All that should come back is the lines of the data below from the one containing "kenya (156, 1135)" to the one containing "Good Things Festival’s", inclusive, exactly as they stand.
Input data Start Marker
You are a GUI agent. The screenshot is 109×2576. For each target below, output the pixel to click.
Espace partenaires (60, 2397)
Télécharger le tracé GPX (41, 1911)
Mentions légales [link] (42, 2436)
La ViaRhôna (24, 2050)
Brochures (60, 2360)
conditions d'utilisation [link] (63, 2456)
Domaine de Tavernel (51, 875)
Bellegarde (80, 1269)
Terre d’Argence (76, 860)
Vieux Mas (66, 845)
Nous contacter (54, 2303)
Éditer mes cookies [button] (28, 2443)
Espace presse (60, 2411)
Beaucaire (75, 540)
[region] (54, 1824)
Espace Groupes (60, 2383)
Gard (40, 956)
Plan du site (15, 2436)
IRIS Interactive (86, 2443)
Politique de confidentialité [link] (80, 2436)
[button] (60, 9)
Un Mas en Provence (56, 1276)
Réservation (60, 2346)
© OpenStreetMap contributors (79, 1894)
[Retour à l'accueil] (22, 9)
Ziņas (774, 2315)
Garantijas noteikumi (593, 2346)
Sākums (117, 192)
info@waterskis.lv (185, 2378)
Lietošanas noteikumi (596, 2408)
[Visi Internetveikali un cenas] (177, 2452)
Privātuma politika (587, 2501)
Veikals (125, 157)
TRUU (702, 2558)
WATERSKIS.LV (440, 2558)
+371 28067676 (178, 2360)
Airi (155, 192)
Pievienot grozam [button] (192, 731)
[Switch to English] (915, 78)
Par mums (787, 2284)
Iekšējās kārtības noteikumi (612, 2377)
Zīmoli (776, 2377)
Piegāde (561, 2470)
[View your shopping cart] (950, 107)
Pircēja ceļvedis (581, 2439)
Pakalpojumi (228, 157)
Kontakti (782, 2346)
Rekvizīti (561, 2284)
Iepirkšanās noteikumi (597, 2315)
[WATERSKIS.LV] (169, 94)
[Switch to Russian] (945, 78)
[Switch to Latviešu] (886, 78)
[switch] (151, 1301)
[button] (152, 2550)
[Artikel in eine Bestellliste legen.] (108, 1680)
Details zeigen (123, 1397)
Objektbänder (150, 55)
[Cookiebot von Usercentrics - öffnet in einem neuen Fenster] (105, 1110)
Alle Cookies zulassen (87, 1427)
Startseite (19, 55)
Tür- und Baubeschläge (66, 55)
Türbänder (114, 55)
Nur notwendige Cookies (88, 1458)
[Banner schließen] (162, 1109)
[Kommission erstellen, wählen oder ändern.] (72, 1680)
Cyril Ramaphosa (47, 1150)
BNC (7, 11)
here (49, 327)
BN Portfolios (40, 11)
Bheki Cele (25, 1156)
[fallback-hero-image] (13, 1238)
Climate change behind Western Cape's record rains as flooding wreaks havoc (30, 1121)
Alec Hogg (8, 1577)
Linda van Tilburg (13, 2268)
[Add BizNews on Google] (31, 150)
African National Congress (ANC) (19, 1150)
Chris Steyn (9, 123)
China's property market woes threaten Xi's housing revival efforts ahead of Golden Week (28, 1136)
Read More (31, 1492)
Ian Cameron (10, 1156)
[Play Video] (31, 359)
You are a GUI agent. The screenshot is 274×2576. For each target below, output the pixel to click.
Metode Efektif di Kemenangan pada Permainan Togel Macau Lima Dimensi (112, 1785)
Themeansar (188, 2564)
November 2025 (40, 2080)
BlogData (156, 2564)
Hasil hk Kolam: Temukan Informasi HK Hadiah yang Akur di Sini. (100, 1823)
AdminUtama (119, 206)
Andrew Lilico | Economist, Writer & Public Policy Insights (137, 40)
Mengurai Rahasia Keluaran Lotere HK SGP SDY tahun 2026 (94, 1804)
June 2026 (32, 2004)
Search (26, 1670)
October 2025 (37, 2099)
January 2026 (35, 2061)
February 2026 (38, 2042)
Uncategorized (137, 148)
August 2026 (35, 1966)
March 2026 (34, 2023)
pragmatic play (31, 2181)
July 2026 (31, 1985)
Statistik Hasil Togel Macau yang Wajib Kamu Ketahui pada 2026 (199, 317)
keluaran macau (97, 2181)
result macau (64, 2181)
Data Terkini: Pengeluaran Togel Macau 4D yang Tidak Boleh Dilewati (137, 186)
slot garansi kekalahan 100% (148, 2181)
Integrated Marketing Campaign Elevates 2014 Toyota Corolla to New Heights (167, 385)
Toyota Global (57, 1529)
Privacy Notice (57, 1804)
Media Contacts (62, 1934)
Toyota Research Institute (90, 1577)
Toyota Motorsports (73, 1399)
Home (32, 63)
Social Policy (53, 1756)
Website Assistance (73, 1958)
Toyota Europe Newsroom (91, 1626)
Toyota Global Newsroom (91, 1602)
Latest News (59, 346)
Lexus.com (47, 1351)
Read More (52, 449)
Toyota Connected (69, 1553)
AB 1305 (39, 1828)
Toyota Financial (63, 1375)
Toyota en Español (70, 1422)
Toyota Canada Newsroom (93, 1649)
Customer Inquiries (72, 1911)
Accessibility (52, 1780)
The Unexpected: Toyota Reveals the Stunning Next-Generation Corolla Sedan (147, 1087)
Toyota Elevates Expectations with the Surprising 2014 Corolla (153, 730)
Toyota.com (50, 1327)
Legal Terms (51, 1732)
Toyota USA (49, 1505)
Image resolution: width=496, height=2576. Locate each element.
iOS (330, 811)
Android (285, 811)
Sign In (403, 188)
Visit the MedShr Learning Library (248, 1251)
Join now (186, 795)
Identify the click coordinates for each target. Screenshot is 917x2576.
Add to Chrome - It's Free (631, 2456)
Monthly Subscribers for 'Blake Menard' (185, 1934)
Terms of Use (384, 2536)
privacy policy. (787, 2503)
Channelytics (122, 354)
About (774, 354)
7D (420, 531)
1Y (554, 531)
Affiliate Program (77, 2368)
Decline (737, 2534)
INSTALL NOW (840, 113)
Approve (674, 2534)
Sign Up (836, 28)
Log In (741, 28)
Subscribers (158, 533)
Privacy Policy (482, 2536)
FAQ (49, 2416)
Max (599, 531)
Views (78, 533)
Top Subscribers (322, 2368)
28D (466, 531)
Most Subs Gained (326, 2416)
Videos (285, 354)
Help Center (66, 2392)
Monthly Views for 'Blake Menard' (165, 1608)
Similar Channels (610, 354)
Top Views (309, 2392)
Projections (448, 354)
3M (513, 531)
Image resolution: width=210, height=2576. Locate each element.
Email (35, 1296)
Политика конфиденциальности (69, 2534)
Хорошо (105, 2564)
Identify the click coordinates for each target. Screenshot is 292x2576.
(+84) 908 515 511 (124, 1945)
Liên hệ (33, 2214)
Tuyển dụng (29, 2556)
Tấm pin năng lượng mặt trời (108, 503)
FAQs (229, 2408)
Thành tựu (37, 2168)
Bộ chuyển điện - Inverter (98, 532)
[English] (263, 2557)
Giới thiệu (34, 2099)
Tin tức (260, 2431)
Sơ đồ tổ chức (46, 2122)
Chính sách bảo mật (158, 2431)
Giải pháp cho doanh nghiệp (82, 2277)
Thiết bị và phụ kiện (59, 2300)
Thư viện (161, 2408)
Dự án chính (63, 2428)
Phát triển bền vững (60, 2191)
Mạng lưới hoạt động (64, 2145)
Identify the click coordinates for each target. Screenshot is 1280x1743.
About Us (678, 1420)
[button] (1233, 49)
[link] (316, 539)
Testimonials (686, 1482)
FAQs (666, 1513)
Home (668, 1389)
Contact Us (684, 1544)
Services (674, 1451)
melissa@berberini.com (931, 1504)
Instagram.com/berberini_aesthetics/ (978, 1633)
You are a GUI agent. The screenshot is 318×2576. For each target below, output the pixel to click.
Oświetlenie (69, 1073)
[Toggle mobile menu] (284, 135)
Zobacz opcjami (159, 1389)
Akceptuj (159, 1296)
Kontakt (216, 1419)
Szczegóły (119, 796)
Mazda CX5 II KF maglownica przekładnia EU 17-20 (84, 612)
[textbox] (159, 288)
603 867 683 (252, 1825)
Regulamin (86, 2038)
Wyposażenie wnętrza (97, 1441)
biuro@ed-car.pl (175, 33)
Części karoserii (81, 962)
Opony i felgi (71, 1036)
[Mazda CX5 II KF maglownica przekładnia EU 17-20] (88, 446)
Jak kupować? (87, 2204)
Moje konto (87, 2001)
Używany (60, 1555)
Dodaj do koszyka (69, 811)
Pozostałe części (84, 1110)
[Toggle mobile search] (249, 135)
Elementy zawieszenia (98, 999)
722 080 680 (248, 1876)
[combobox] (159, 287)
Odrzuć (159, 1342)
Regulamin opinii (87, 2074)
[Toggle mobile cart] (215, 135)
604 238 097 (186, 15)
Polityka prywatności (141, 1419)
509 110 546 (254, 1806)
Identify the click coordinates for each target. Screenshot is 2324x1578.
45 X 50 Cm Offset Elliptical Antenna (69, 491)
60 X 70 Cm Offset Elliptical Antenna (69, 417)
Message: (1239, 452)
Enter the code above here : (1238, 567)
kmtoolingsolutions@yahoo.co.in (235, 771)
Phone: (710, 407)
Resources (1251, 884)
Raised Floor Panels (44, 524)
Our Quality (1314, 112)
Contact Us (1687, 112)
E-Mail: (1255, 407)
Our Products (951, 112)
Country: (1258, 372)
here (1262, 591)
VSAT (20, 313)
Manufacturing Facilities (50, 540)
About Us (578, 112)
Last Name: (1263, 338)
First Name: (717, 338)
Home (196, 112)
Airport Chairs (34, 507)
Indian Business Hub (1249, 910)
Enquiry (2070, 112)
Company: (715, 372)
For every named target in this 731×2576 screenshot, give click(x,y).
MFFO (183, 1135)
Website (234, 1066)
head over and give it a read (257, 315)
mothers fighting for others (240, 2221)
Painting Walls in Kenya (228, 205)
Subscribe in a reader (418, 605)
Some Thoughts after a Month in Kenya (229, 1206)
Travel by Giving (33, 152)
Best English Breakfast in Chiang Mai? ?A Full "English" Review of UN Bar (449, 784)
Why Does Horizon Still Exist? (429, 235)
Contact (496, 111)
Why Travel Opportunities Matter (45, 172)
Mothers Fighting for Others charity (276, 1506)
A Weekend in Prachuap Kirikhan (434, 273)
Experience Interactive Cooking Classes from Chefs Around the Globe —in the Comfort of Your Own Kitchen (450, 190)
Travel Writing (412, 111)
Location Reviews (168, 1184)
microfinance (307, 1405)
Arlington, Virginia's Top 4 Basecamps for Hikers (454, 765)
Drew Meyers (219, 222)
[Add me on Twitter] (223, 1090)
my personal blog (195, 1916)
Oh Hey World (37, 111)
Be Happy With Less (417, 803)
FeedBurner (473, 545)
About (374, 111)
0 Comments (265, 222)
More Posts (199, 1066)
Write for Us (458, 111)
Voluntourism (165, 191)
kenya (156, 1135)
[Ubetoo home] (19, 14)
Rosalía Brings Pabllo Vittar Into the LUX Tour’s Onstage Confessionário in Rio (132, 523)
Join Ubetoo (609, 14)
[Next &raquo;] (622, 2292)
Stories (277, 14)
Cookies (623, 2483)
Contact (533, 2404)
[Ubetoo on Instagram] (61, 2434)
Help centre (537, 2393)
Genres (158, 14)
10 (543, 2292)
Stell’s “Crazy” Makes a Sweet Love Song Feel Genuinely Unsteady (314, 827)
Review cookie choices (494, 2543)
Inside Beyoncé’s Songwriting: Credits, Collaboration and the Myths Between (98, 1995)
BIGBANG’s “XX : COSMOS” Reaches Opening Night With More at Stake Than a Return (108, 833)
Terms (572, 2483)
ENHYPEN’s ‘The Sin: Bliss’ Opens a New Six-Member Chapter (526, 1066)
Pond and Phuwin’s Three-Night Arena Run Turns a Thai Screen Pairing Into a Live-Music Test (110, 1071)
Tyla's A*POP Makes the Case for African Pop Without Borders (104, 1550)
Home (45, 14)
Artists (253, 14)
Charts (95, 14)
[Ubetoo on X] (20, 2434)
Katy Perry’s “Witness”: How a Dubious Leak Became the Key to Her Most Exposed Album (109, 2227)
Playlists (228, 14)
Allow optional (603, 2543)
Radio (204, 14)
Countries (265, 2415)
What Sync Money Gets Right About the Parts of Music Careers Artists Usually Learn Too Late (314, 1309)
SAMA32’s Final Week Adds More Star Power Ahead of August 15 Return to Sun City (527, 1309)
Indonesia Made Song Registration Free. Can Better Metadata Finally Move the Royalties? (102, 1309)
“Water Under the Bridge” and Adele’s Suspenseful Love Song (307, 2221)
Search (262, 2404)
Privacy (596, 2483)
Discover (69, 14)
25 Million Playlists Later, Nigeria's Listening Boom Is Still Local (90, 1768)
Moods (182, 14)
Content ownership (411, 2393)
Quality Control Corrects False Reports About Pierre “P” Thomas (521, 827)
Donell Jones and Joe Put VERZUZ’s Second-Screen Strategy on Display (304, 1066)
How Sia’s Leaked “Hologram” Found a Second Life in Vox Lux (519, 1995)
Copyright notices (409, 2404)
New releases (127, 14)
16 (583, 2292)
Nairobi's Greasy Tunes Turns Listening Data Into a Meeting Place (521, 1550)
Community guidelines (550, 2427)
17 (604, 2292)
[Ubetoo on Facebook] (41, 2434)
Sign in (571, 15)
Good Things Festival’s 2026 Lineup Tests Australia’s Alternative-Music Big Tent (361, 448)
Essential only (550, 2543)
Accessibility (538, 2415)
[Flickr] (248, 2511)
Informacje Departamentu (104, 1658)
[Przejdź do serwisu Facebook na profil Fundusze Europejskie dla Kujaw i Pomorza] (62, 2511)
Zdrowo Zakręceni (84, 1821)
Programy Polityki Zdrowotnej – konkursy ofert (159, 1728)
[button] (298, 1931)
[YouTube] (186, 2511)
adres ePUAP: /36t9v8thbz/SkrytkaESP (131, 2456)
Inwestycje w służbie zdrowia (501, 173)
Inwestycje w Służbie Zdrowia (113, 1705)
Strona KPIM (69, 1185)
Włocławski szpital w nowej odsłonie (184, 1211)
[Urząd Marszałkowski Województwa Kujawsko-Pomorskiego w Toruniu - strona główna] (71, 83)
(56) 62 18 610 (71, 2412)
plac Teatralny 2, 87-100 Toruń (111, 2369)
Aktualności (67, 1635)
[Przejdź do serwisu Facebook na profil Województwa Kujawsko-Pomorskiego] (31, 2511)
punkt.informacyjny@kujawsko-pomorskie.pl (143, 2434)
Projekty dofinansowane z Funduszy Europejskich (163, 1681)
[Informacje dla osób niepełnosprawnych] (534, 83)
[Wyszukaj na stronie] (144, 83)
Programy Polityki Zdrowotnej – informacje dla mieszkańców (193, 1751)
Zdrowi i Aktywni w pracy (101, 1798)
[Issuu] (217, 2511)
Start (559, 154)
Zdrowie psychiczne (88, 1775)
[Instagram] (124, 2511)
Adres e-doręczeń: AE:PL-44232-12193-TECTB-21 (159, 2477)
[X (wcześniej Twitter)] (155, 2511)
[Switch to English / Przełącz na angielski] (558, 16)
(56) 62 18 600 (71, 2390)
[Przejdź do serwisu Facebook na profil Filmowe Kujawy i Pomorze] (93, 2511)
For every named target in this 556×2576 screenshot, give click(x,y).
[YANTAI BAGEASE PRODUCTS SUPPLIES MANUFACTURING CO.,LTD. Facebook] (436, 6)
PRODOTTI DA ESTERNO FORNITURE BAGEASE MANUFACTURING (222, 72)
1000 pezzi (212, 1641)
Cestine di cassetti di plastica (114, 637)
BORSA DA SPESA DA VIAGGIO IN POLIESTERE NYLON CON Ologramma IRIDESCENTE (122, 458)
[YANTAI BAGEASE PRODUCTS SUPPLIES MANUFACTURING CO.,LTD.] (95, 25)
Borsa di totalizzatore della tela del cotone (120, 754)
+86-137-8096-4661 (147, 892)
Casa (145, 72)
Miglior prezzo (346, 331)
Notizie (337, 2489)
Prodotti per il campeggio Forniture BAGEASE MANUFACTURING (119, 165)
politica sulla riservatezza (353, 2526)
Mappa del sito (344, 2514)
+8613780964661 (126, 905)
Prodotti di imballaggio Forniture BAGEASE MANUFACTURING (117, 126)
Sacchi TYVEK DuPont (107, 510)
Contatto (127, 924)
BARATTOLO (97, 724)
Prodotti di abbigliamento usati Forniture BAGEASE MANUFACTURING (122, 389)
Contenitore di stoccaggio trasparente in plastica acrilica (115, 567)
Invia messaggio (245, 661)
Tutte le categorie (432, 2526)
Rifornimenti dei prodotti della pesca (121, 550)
Input data End Marker
Output for this task:
kenya (156, 1135)
[Ubetoo home] (19, 14)
Rosalía Brings Pabllo Vittar Into the LUX Tour’s Onstage Confessionário in Rio (132, 523)
Join Ubetoo (609, 14)
[Next &raquo;] (622, 2292)
Stories (277, 14)
Cookies (623, 2483)
Contact (533, 2404)
[Ubetoo on Instagram] (61, 2434)
Help centre (537, 2393)
Genres (158, 14)
10 (543, 2292)
Stell’s “Crazy” Makes a Sweet Love Song Feel Genuinely Unsteady (314, 827)
Review cookie choices (494, 2543)
Inside Beyoncé’s Songwriting: Credits, Collaboration and the Myths Between (98, 1995)
BIGBANG’s “XX : COSMOS” Reaches Opening Night With More at Stake Than a Return (108, 833)
Terms (572, 2483)
ENHYPEN’s ‘The Sin: Bliss’ Opens a New Six-Member Chapter (526, 1066)
Pond and Phuwin’s Three-Night Arena Run Turns a Thai Screen Pairing Into a Live-Music Test (110, 1071)
Tyla's A*POP Makes the Case for African Pop Without Borders (104, 1550)
Home (45, 14)
Artists (253, 14)
Charts (95, 14)
[Ubetoo on X] (20, 2434)
Katy Perry’s “Witness”: How a Dubious Leak Became the Key to Her Most Exposed Album (109, 2227)
Playlists (228, 14)
Allow optional (603, 2543)
Radio (204, 14)
Countries (265, 2415)
What Sync Money Gets Right About the Parts of Music Careers Artists Usually Learn Too Late (314, 1309)
SAMA32’s Final Week Adds More Star Power Ahead of August 15 Return to Sun City (527, 1309)
Indonesia Made Song Registration Free. Can Better Metadata Finally Move the Royalties? (102, 1309)
“Water Under the Bridge” and Adele’s Suspenseful Love Song (307, 2221)
Search (262, 2404)
Privacy (596, 2483)
Discover (69, 14)
25 Million Playlists Later, Nigeria's Listening Boom Is Still Local (90, 1768)
Moods (182, 14)
Content ownership (411, 2393)
Quality Control Corrects False Reports About Pierre “P” Thomas (521, 827)
Donell Jones and Joe Put VERZUZ’s Second-Screen Strategy on Display (304, 1066)
How Sia’s Leaked “Hologram” Found a Second Life in Vox Lux (519, 1995)
Copyright notices (409, 2404)
New releases (127, 14)
16 (583, 2292)
Nairobi's Greasy Tunes Turns Listening Data Into a Meeting Place (521, 1550)
Community guidelines (550, 2427)
17 (604, 2292)
[Ubetoo on Facebook] (41, 2434)
Sign in (571, 15)
Good Things Festival’s 2026 Lineup Tests Australia’s Alternative-Music Big Tent (361, 448)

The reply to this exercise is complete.